Erste Eindrücke vom WePad

Bei den Netbooknews gibt es zwei Videos des sagenumwobenen WePads, welches eine Art deutsches iPad mit dem Segen der Zeitschriftenverlage werden will (aber offiziell natürlich niemalsnicht mit dem iPad konkurrieren will). Naja.

Die Videos zeigen eine Live-Demonstration des Gerätes vor ausgewählten Journalisten, und ist aus vielerlei Hinsicht interessant. Zum einen die Art der Präsentation: Hier wird eher im Freundeskreis ein wenig rumgezeigt, mit einem halbfertigen, handgestrickten Prototypen, mit hässlichen Netz-Kabeln an der Seite und der mehrfachen Beteuerung, dass der Touchscreen noch ein wenig unpräzise sei. Ist diese Art der Credibility nun besser oder schlechter als die perfekt durchchoreografierten Apple-Gottesdienste? Ich weiß es nicht …

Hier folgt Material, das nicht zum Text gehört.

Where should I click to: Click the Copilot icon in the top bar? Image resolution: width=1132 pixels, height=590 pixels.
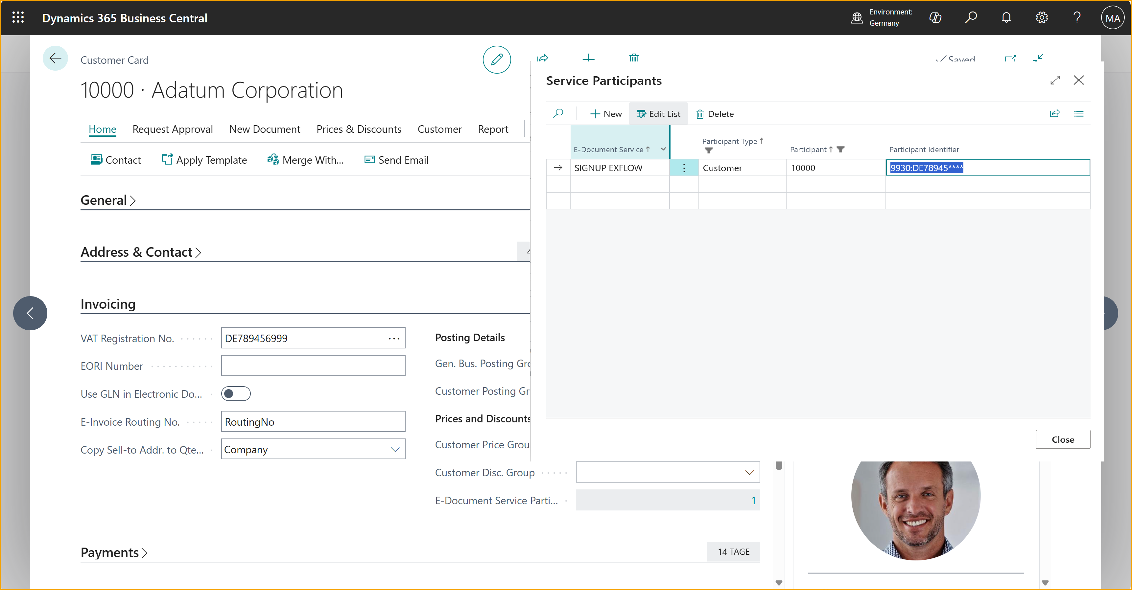coord(936,18)
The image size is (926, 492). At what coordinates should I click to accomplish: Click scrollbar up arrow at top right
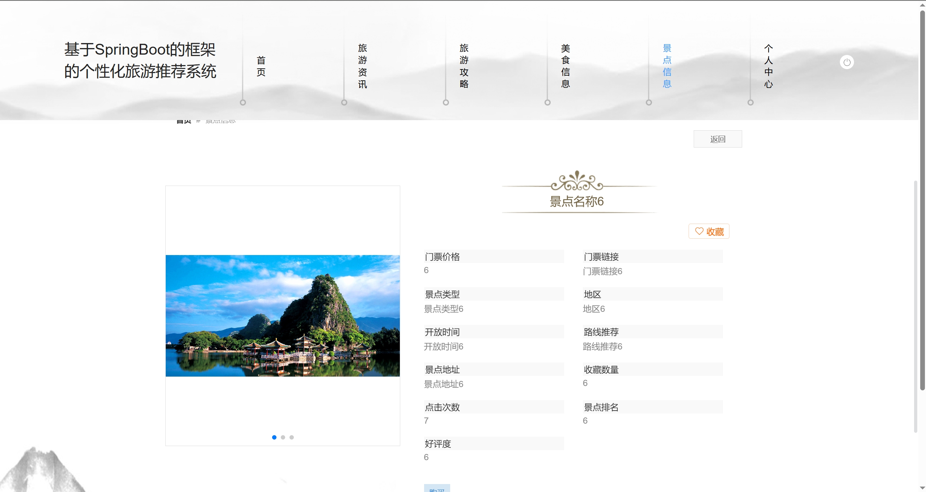922,5
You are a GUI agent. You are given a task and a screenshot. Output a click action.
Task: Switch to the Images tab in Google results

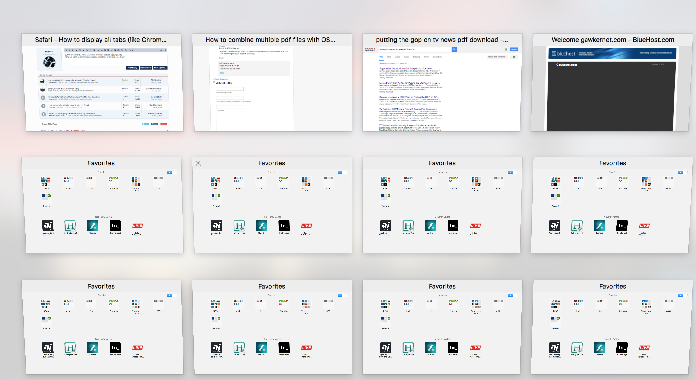tap(406, 57)
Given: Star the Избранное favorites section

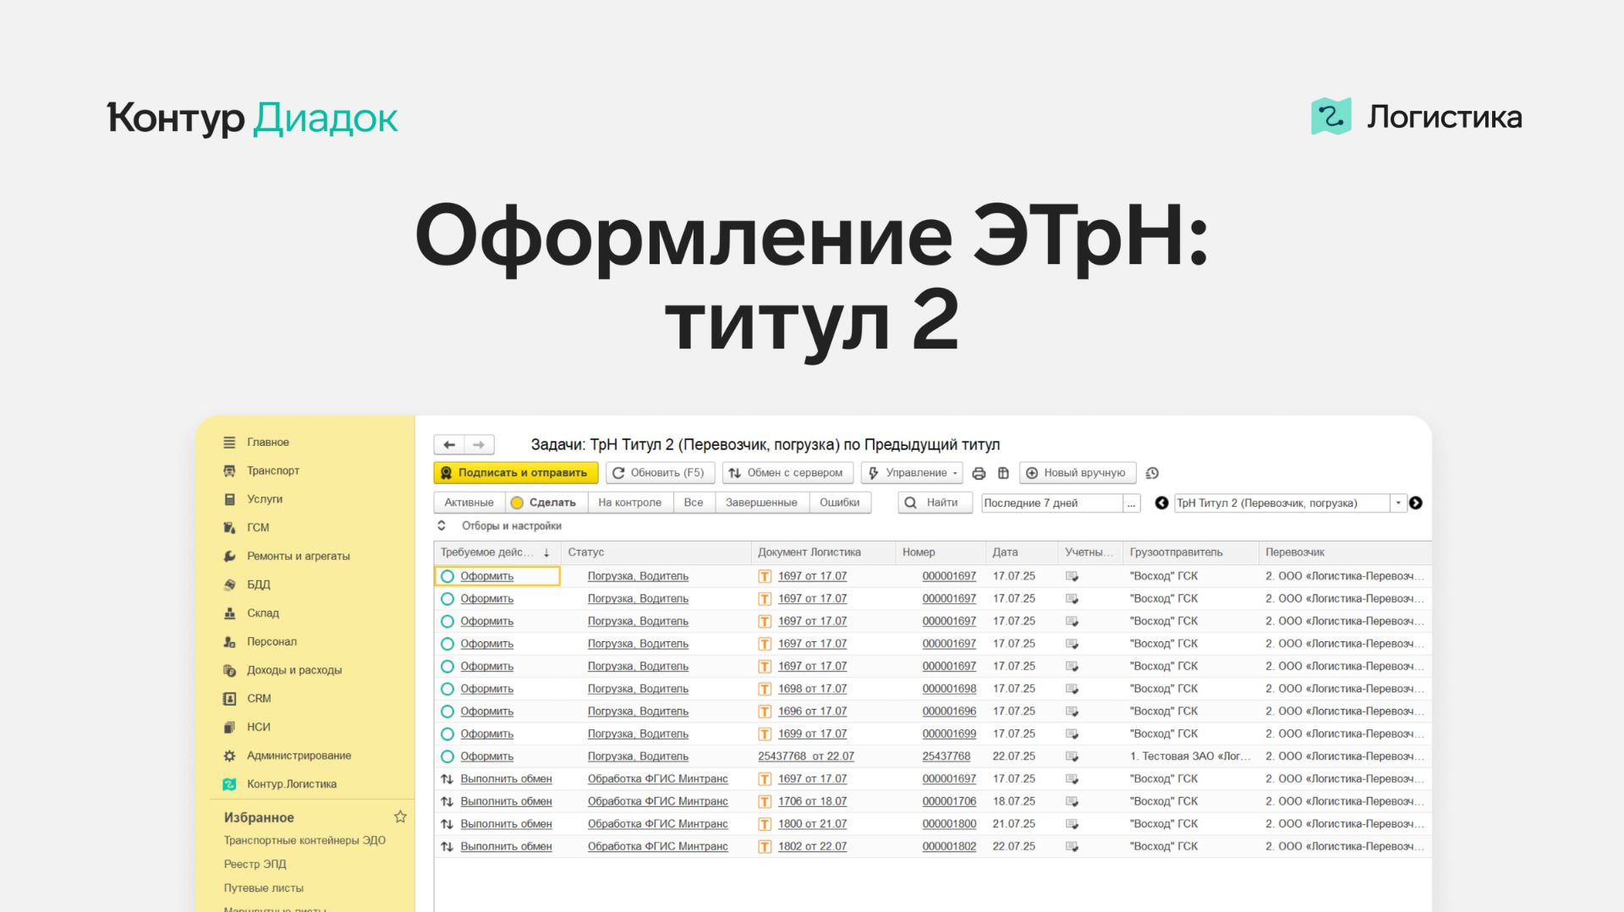Looking at the screenshot, I should tap(400, 816).
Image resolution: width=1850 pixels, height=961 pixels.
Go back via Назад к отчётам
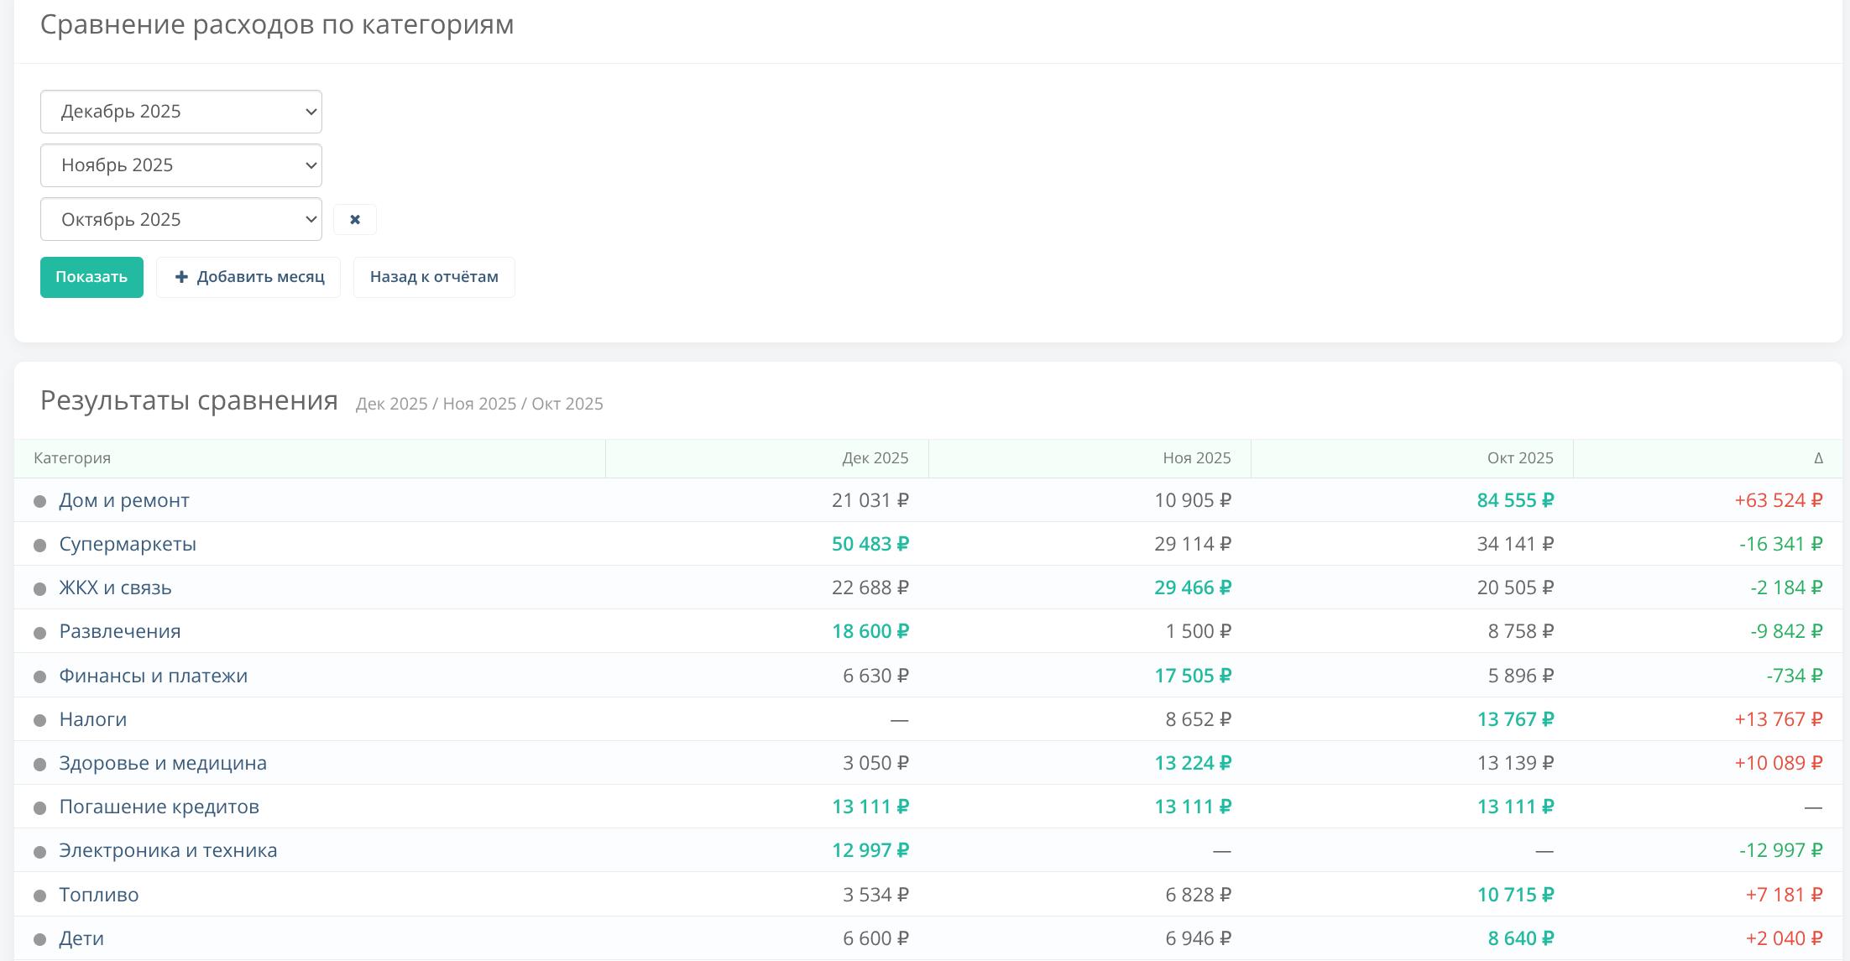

Zum anderen natürlich die Software. Und hierbei bin ich immer wieder verblüfft, wie wenig die übrige Branche in den letzten drei Jahren iPhone eigentlich gelernt hat über das Konzipieren von Touchgeräten. Dass es wichtig ist, die Komplexität zu reduzieren; Das WePad kommt hingegen mit visuell überfrachteten Daumenleisten. Dass das Gerät superschnell und präzise auf Toucheingaben reagieren muss, weil sonst das mentale Modell im Kopf des User diese unbequeme Abstraktion machen muss, welche kleine Verzögerungen als technisches Problem identifiziert und anerkennt; Das WePad hingegen leistet sich offenbar viele Ruckler und reagiert nicht immer flüssig. Was das Ressourcenmanament angeht, macht man erneut den Fehler und überlässt dem User die Bürde, dafür zu sorgen, dass nicht zuviele Programme gleichzeitig laufen und Strom saugen. Wenn wirklich permanent irgendwelche Banner und Apps im Hintergrund zappeln dürfen, will ich gar nicht wissen, wieviele Stunden (oder Minuten?) das WePad ohne Stromzufuhr durchhält.

Und wie habe ich mir das vorzustellen mit OpenOffice? Soll ich die winzigen 16×16-Pixel-Icons wirklich mit meinem Finger treffen?

Die Herstellerfirma Neofonie hat zwar offenbar ein technisch funktionierendes Gerät gebaut, doch bisher erkenne ich nicht, dass die besonderen Begebenheiten, die die Nutzungssituation eines Touch-Gerätes ausmachen, ausreichend in die Konzeption des Betriebssystems eingeflossen sind. Einfach die Standardversion von OpenOffice draufklatschen und zeigen, »dass es geht«, genügt nicht – das musste Microsoft in den letzten 10 Jahren Tablet-Desaster schmerzvoll erfahren.

Damit ich das WePad ernstnehmen kann, muss eine radikale Vereinfachung und Optimierung stattfinden. Weglassen, Fokussieren, Vereinfachen, Usabilitytesten, dann nochmal weglassen und immer an die Batterielaufzeit denken!

Wenn das WePad einfach nur ein Linux-Notebook ohne Hardwaretastatur bleibt, nehme ich doch lieber ein Linux-Notebook mit Hardwaretastatur.

Nachtrag: Es soll nicht der Einruck erweckt werden, das WePad habe gar kein Bedienkonzept. Im Gegenteil: Ich begrüße durchaus die originäre Idee der Zwei-Daumen-Bedienung, und dass man quasi eine bevorzugte Haltung des Gerätes vorgibt. Auch das Widget-Raster ist nicht von Grund auf schlecht – nur muss man die vorhandenen UI-Ideen stärker herausarbeiten und den visuellen Störfunk drumherum eliminieren. Beispielsweise ist es unnötig, eine verkleinerte Übersicht des Homescreens in den scrollfähigen rechten Daumenbereich zu legen. Würde schon mal helfen.